Caracas | Agencias.- El presidente de Venezuela, Hugo Chávez, quiere aprovechar la próxima reunión de la OPEP, que será cumplida mañana en Caracas, para convencer a sus asociados de que el mercado mundial de petróleo se encuentra actualmente bien surtido y conseguir que admitan un recorte de la producción de un millón de barriles diarios.
Esta posición ha sido expuesta ya oficialmente por el ministro de Energía venezolano, Rafael Ramírez, aunque no parece tener demasiadas posibilidades de prosperar, porque los representantes de algunos de los principales países de la organización, como Emiratos Árabes Unidos o Irán, han manifestado ya su oposición.

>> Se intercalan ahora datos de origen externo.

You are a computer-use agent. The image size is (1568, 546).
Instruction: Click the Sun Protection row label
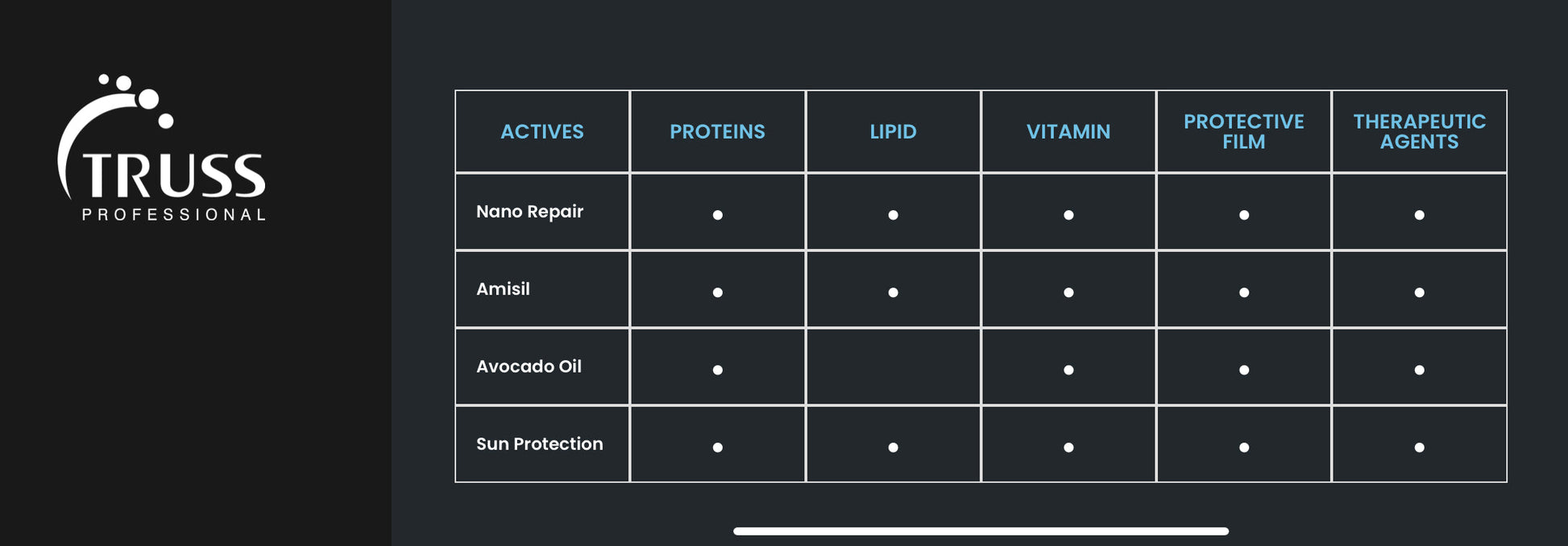tap(539, 444)
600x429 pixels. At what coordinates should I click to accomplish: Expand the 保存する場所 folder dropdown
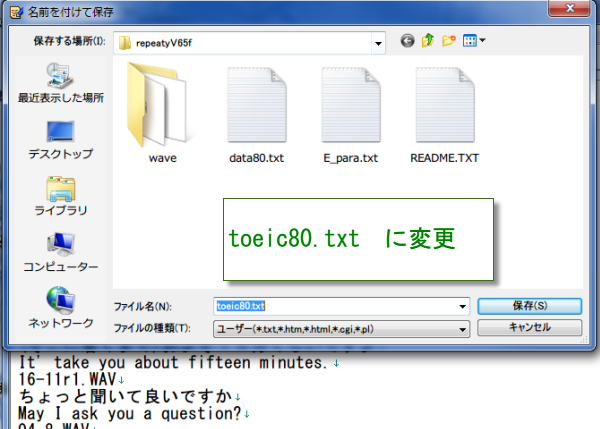coord(377,42)
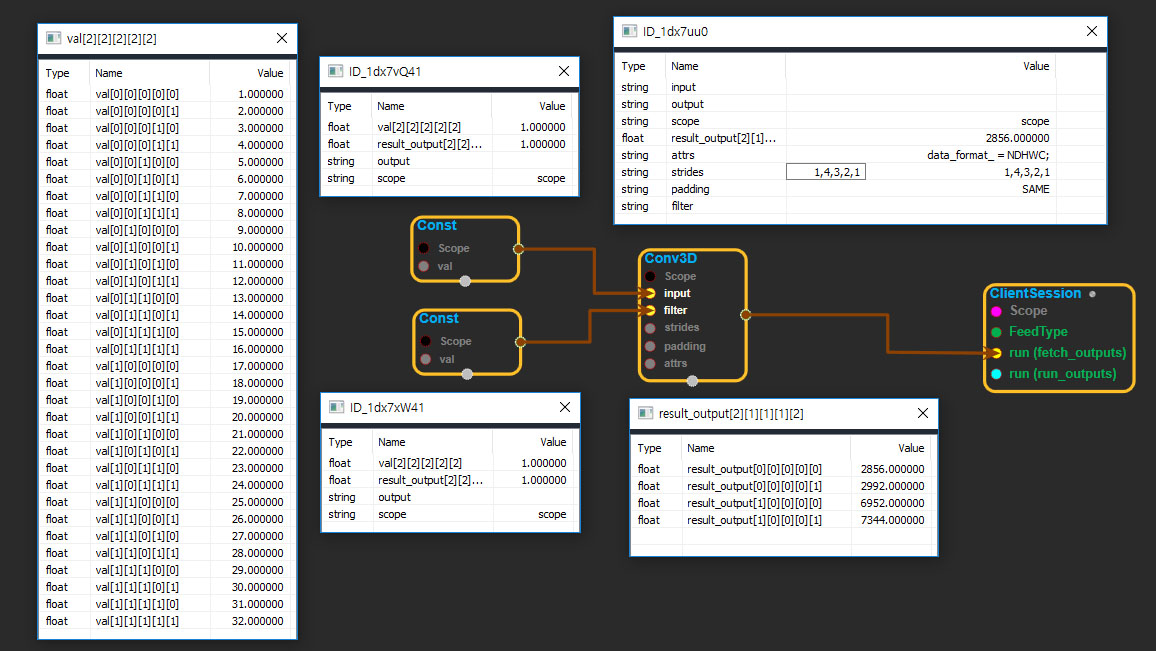
Task: Close the ID_1dx7uu0 properties window
Action: (x=1091, y=31)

Pero el recorte en la producción no es el único objetivo que se ha planteado Chávez para la reunión del jueves. También quiere introducir a Bolivia en el organismo, informaron fuentes cercanas al Gobierno venezolano.

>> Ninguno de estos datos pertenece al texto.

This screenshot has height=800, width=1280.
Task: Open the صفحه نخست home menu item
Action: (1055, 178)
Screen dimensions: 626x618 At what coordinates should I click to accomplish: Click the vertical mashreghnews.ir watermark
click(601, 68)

El Gobierno boliviano aprovechará la Cumbre de Caracas para solicitar ser admitido como observador en la organización con vistas a convertirse a medio plazo en un miembro de pleno derecho, condición que ahora ostentan junto a Venezuela, Arabia Saudí, Irak, Irán, Kuwait, Qatar, Indonesia, Libia, Emiratos Árabes Unidos, Argelia y Nigeria.
En el encuentro de mañana participarán como observadores México, Angola y Siria. Bolivia podría estar presente, en la misma calidad, en próximas citas.